[Start SELECTED EXTRACT]
C.R.S. Section 16-8-107
Evidence


(1)

Intentionally left blank —Ed.

(a)

Except as provided in this subsection (1), no evidence acquired directly or indirectly for the first time from a communication derived from the defendant’s mental processes during the course of a court-ordered examination under section 16-8-106 or acquired pursuant to section 16-8-103.6 is admissible against the defendant on the issues raised by a plea of not guilty, if the defendant is put to trial on those issues, except to rebut evidence of his or her mental condition introduced by the defendant to show incapacity to form a culpable mental state; and, in such case, that evidence may be considered by the trier of fact only as bearing upon the question of capacity to form a culpable mental state, and the jury, at the request of either party, shall be so instructed.

(b)
[End SELECTED EXTRACT]
REQUIREMENTS:
1. Repeat the statute section on evidence word for word, from its heading to its final line.
2. Reproduce all of the entries verbatim, with the pictures left out.
The statute section and the entries come from separate, unrelated sources.
[Start SUPPLIED MATERIAL]
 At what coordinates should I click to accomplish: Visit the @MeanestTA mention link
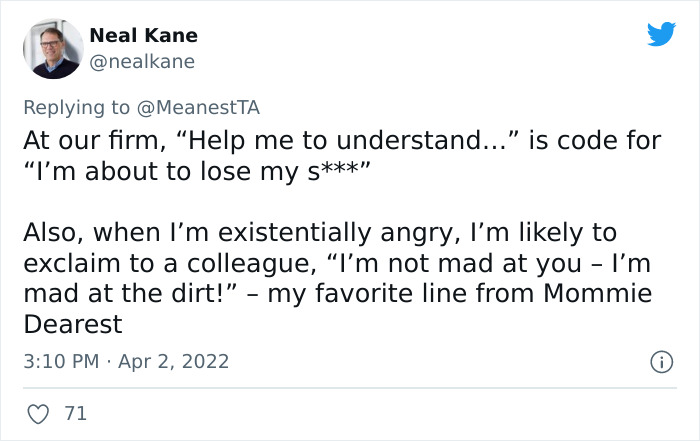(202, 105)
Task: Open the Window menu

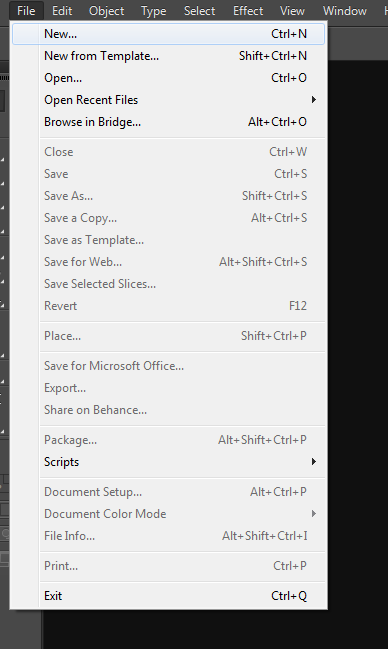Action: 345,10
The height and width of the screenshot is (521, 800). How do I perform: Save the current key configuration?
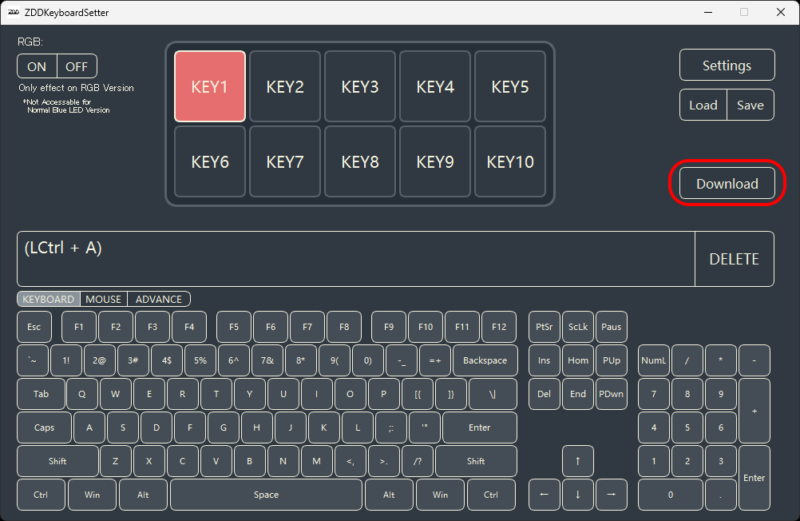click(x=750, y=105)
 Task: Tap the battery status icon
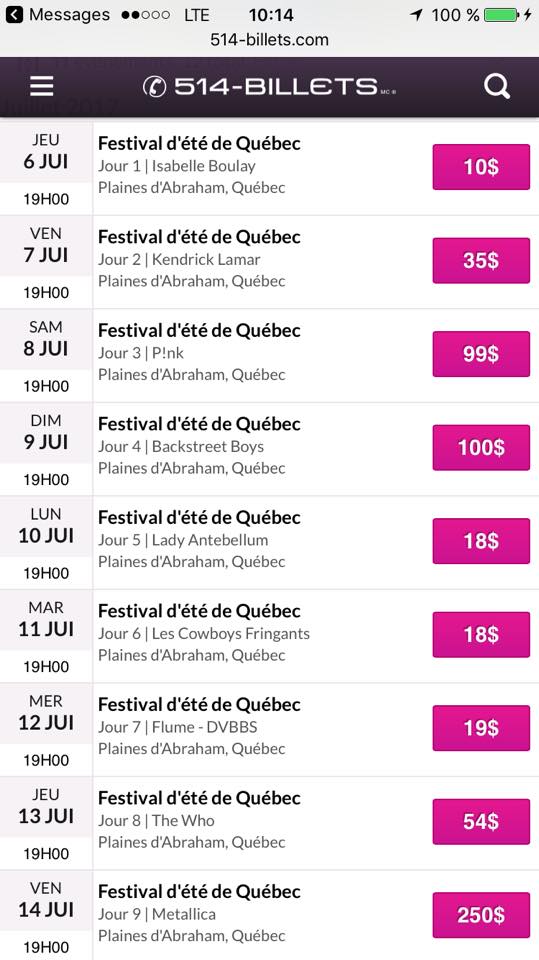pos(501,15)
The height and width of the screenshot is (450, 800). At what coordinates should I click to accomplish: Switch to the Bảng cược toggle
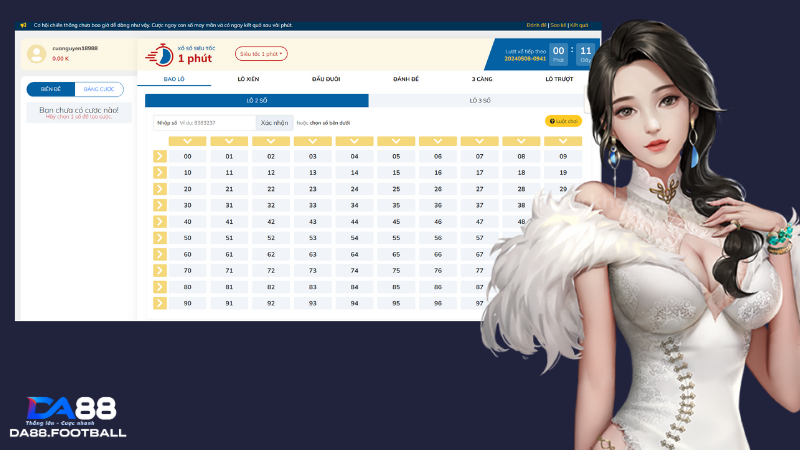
[End SUPPLIED MATERIAL]
SOLUTIONS IN ORDER:
1.
C.R.S. Section 16-8-107
Evidence


(1)

Intentionally left blank —Ed.

(a)

Except as provided in this subsection (1), no evidence acquired directly or indirectly for the first time from a communication derived from the defendant’s mental processes during the course of a court-ordered examination under section 16-8-106 or acquired pursuant to section 16-8-103.6 is admissible against the defendant on the issues raised by a plea of not guilty, if the defendant is put to trial on those issues, except to rebut evidence of his or her mental condition introduced by the defendant to show incapacity to form a culpable mental state; and, in such case, that evidence may be considered by the trier of fact only as bearing upon the question of capacity to form a culpable mental state, and the jury, at the request of either party, shall be so instructed.

(b)

2.
 At what coordinates should I click to accomplish: Visit the @MeanestTA mention link
(202, 105)
Task: Open the Window menu

Action: 345,10
The height and width of the screenshot is (521, 800). How do I perform: Save the current key configuration?
click(x=750, y=105)
 Task: Tap the battery status icon
pos(501,15)
The height and width of the screenshot is (450, 800). At what coordinates should I click to accomplish: Switch to the Bảng cược toggle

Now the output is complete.